Ao entrar no conjunto, já perto do ponto onde eu teria de descer, o motorista parou sem nenhum sinal anunciado, e deixou o carro ligado. E desceu para a rua. Atravessou o meio fio, subiu a calçada e entrou em uma farmácia. De repente me lembrei de um personagem de um romance de Carlos Heitor Cony, que, no papel de motorista, abandona o seu ônibus e deixa os passageiros a ver navios. Perguntei a pessoa que estava ao meu lado, se ele tinha ido mijar. Ela respondeu: foi comprar remédio. Quando íamos dando continuidade ao diálogo ele apareceu. Continuamos a viagem. Pedi o cara da catraca que passasse o meu cartão. E avisasse ao motorista que eu iria sair na próxima parada. Dito e feito. Quando chegou no ponto eu desci.

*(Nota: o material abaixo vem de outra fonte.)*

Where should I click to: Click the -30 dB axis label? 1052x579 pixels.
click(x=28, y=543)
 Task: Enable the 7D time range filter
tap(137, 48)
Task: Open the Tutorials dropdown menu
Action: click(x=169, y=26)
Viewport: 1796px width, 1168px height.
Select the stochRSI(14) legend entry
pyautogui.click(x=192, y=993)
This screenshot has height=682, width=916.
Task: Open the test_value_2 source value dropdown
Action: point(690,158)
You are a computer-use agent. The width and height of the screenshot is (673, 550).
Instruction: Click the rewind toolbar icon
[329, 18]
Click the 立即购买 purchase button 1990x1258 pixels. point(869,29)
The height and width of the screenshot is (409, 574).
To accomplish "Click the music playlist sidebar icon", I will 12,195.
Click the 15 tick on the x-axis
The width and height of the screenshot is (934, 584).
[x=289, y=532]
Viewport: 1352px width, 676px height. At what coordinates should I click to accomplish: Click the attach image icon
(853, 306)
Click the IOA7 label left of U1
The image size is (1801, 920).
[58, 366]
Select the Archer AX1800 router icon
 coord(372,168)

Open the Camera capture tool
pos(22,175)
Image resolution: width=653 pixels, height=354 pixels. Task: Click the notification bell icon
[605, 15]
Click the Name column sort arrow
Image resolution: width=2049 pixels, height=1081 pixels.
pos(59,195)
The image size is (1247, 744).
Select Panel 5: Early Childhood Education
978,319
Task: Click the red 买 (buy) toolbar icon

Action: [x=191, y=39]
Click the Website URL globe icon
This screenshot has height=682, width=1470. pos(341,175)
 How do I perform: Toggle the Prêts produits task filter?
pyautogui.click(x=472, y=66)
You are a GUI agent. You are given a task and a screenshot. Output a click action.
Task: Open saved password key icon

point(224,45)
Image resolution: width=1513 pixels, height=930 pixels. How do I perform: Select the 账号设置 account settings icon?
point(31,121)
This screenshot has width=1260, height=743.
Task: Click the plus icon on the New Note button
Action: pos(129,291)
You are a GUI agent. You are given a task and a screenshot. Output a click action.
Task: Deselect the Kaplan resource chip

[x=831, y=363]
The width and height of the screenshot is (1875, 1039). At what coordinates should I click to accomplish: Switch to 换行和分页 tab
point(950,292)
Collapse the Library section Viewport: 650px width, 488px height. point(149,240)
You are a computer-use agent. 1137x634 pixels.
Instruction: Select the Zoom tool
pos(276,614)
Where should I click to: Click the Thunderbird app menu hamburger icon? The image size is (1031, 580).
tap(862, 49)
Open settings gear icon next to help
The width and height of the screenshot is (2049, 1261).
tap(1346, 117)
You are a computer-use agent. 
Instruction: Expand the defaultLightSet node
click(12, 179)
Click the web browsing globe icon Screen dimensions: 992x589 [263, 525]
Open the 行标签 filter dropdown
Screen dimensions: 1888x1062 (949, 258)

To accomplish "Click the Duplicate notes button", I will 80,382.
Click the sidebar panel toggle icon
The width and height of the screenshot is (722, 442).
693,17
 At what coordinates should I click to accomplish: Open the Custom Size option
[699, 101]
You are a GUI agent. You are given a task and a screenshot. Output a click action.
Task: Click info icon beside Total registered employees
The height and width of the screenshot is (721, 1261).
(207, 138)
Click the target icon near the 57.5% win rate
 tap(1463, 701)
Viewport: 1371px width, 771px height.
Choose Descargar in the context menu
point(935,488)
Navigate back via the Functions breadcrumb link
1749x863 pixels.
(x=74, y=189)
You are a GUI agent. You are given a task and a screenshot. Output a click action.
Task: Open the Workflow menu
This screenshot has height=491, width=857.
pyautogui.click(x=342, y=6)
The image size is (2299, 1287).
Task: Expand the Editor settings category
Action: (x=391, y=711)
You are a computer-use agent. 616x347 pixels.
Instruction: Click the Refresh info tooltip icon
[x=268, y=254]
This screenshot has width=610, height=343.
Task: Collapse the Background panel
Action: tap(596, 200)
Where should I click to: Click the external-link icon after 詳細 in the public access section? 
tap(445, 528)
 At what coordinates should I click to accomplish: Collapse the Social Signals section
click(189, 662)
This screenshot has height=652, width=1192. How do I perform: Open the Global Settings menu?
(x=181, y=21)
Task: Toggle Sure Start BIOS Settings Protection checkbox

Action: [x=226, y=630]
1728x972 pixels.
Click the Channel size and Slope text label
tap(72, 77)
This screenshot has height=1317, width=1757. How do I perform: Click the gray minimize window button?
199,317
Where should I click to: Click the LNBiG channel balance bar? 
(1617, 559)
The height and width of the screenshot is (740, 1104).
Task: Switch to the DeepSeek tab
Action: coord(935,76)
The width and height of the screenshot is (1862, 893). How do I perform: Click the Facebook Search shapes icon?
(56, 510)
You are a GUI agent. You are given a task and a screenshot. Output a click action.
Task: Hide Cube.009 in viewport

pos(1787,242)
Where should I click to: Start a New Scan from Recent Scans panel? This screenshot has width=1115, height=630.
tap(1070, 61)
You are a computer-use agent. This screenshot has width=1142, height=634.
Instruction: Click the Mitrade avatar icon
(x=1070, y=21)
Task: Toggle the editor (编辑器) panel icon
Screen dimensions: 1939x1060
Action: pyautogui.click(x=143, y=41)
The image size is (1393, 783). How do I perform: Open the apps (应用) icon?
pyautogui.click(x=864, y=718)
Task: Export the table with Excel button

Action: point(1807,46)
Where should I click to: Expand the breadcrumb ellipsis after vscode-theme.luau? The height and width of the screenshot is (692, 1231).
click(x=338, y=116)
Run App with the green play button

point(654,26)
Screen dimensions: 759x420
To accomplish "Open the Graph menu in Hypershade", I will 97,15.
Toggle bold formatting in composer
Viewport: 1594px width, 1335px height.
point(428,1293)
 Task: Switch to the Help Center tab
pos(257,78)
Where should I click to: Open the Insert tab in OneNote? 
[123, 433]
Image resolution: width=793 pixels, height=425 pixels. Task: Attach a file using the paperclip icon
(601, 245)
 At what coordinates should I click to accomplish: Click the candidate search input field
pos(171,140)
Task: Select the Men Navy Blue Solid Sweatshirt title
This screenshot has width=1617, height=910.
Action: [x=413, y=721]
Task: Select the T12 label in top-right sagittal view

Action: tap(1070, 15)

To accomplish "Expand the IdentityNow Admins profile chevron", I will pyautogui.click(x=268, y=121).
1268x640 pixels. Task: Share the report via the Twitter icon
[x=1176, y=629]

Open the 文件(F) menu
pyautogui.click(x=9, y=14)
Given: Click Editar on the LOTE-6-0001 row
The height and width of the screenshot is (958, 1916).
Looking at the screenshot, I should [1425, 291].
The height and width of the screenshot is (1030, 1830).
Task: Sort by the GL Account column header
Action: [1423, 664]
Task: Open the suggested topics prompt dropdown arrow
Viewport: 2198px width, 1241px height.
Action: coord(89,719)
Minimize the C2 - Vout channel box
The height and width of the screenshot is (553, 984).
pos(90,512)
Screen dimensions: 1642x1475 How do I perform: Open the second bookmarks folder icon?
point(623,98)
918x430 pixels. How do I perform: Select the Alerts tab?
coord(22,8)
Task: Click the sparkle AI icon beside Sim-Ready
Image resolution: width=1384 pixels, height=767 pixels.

Em menos de cinco minutos eu estava na porta de minha comadre. Antes que eu me esqueça, levava embrulhada em papel jornal dentro de uma sacola de pano, uma garrafa de vinho. Subi a calçada, que é bastante alta e não tem degraus. A porta da casa estava fechada. E não tinha combinado a minha visita com a minha comadre. Estava me ariscando. Toquei a campainha várias vezes, e nada. Cansei. Só os gatos ouviram. A casa dela está cheia de gatos. A última vez que estive com ela, na volta, foi me deixar, no ponto de ônibus, e encontrou um gatinho abandonado, miando e o levou para casa. Pensei em deixar um aviso escrito na porta. Desisti. Pensei em deixar o vinho dentro do terraço, meio escondido num jarro de planta, também desisti.

Resolvi voltar para casa. Ao fazer o caminho para o ponto de ônibus passei pelo bar e restaurante, onde minha comadre é freguesa, e perguntei por ela. O dono respondeu que ela tinha viajado para a cidade de Colinas, Maranhão, onde meu afilhado, professor de inglês e francês, está lecionando.

Atravessei a avenida para pegar o ônibus de volta para casa. Quando ia chegando próximo ao ponto, avistei o ônibus já saindo da parada. Ia perde-lo. Mesmo assim, dei um aceno, apelando para a boa vontade do motorista; se ele não parasse eu teria de esperar outro coletivo. E com ia custar. Pois aos domingos a frota de ônibus fica reduzida O tempo estava se desnuviando. Para ventura minha o motorista parou, a abriu a porta, e eu entrei. Era o mesmo ônibus que eu tinha pegado antes.

Termino essa crônica pensando, como seu desfecho seria diferente, se a minha comadre estivesse em casa. Ou se eu tivesse brigado com o motorista pelo simples fato de ele ter parado o seu ônibus para comprar um tranquilizante.